# Task goal
Each entry needs to be reproduced exactly as it is.

(Pixel coordinate grounding data)
--*--
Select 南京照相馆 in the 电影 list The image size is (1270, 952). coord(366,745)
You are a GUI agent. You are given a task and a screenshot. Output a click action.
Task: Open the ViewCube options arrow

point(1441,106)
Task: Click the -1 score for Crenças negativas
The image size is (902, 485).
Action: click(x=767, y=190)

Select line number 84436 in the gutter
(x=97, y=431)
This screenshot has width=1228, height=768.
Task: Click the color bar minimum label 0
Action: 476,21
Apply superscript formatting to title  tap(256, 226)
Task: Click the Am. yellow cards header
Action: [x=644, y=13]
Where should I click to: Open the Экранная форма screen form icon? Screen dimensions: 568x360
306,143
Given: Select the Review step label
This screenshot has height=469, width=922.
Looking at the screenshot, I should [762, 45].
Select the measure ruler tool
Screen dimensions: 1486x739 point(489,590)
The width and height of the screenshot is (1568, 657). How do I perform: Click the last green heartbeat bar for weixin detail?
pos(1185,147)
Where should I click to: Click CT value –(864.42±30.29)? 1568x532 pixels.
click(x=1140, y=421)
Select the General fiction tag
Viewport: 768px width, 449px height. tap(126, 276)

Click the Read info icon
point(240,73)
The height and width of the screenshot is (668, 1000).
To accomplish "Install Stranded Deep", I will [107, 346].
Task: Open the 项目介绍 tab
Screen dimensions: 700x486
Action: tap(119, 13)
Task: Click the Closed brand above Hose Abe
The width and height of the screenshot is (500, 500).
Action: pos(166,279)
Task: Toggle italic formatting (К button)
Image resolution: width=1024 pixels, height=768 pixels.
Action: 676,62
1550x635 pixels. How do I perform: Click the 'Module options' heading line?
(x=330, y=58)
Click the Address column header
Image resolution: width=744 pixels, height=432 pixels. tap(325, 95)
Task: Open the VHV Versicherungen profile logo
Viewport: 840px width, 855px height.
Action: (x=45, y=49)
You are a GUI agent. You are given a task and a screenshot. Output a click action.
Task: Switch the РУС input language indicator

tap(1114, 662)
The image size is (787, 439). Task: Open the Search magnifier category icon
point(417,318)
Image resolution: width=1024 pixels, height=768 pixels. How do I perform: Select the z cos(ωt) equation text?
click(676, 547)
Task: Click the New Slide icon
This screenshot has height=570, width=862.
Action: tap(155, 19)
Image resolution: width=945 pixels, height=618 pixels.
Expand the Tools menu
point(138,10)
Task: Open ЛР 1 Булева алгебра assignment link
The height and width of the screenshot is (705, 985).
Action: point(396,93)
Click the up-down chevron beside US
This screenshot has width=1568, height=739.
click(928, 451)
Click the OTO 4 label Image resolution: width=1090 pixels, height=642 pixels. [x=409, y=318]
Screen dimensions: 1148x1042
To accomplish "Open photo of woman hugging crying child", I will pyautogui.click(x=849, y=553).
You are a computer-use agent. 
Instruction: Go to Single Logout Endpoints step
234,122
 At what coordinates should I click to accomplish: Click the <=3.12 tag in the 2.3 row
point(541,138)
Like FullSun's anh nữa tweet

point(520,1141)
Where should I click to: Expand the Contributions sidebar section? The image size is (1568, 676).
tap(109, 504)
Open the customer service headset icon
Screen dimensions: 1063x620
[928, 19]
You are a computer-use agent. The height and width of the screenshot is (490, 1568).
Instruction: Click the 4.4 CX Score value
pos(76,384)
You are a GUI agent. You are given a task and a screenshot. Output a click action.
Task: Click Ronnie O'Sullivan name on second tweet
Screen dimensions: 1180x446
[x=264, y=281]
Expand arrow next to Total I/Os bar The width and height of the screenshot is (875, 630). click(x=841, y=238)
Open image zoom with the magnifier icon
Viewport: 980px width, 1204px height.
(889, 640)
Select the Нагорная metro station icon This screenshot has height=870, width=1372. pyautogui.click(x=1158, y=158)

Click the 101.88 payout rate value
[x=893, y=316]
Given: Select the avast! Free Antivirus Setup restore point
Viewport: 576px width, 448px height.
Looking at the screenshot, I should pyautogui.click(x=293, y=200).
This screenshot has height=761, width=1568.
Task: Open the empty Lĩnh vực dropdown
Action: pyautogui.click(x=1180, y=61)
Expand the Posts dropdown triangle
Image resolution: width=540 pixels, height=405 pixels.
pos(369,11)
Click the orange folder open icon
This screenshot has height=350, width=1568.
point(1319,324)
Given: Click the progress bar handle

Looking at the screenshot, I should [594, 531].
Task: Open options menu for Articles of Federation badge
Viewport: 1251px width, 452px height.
--*--
# Exercise answer
Select 南京照相馆 in the 电影 list The image size is (1270, 952). coord(366,745)
You are a GUI agent. You are given a task and a screenshot. Output a click action.
Task: Open the ViewCube options arrow

point(1441,106)
Task: Click the -1 score for Crenças negativas
The image size is (902, 485).
Action: click(x=767, y=190)

Select line number 84436 in the gutter
(x=97, y=431)
This screenshot has width=1228, height=768.
Task: Click the color bar minimum label 0
Action: 476,21
Apply superscript formatting to title  tap(256, 226)
Task: Click the Am. yellow cards header
Action: [x=644, y=13]
Where should I click to: Open the Экранная форма screen form icon? Screen dimensions: 568x360
306,143
Given: Select the Review step label
This screenshot has height=469, width=922.
Looking at the screenshot, I should [762, 45].
Select the measure ruler tool
Screen dimensions: 1486x739 point(489,590)
The width and height of the screenshot is (1568, 657). How do I perform: Click the last green heartbeat bar for weixin detail?
pos(1185,147)
Where should I click to: Click CT value –(864.42±30.29)? 1568x532 pixels.
click(x=1140, y=421)
Select the General fiction tag
Viewport: 768px width, 449px height. tap(126, 276)

Click the Read info icon
point(240,73)
The height and width of the screenshot is (668, 1000).
To accomplish "Install Stranded Deep", I will [107, 346].
Task: Open the 项目介绍 tab
Screen dimensions: 700x486
Action: tap(119, 13)
Task: Click the Closed brand above Hose Abe
The width and height of the screenshot is (500, 500).
Action: pos(166,279)
Task: Toggle italic formatting (К button)
Image resolution: width=1024 pixels, height=768 pixels.
Action: 676,62
1550x635 pixels. How do I perform: Click the 'Module options' heading line?
(x=330, y=58)
Click the Address column header
Image resolution: width=744 pixels, height=432 pixels. tap(325, 95)
Task: Open the VHV Versicherungen profile logo
Viewport: 840px width, 855px height.
Action: (x=45, y=49)
You are a GUI agent. You are given a task and a screenshot. Output a click action.
Task: Switch the РУС input language indicator

tap(1114, 662)
The image size is (787, 439). Task: Open the Search magnifier category icon
point(417,318)
Image resolution: width=1024 pixels, height=768 pixels. How do I perform: Select the z cos(ωt) equation text?
click(676, 547)
Task: Click the New Slide icon
This screenshot has height=570, width=862.
Action: tap(155, 19)
Image resolution: width=945 pixels, height=618 pixels.
Expand the Tools menu
point(138,10)
Task: Open ЛР 1 Булева алгебра assignment link
The height and width of the screenshot is (705, 985).
Action: point(396,93)
Click the up-down chevron beside US
This screenshot has width=1568, height=739.
click(928, 451)
Click the OTO 4 label Image resolution: width=1090 pixels, height=642 pixels. [x=409, y=318]
Screen dimensions: 1148x1042
To accomplish "Open photo of woman hugging crying child", I will pyautogui.click(x=849, y=553).
You are a computer-use agent. 
Instruction: Go to Single Logout Endpoints step
234,122
 At what coordinates should I click to accomplish: Click the <=3.12 tag in the 2.3 row
point(541,138)
Like FullSun's anh nữa tweet

point(520,1141)
Where should I click to: Expand the Contributions sidebar section? The image size is (1568, 676).
tap(109, 504)
Open the customer service headset icon
Screen dimensions: 1063x620
[928, 19]
You are a computer-use agent. The height and width of the screenshot is (490, 1568).
Instruction: Click the 4.4 CX Score value
pos(76,384)
You are a GUI agent. You are given a task and a screenshot. Output a click action.
Task: Click Ronnie O'Sullivan name on second tweet
Screen dimensions: 1180x446
[x=264, y=281]
Expand arrow next to Total I/Os bar The width and height of the screenshot is (875, 630). click(x=841, y=238)
Open image zoom with the magnifier icon
Viewport: 980px width, 1204px height.
(889, 640)
Select the Нагорная metro station icon This screenshot has height=870, width=1372. pyautogui.click(x=1158, y=158)

Click the 101.88 payout rate value
[x=893, y=316]
Given: Select the avast! Free Antivirus Setup restore point
Viewport: 576px width, 448px height.
Looking at the screenshot, I should pyautogui.click(x=293, y=200).
This screenshot has height=761, width=1568.
Task: Open the empty Lĩnh vực dropdown
Action: pyautogui.click(x=1180, y=61)
Expand the Posts dropdown triangle
Image resolution: width=540 pixels, height=405 pixels.
pos(369,11)
Click the orange folder open icon
This screenshot has height=350, width=1568.
point(1319,324)
Given: Click the progress bar handle

Looking at the screenshot, I should [594, 531].
Task: Open options menu for Articles of Federation badge
Viewport: 1251px width, 452px height.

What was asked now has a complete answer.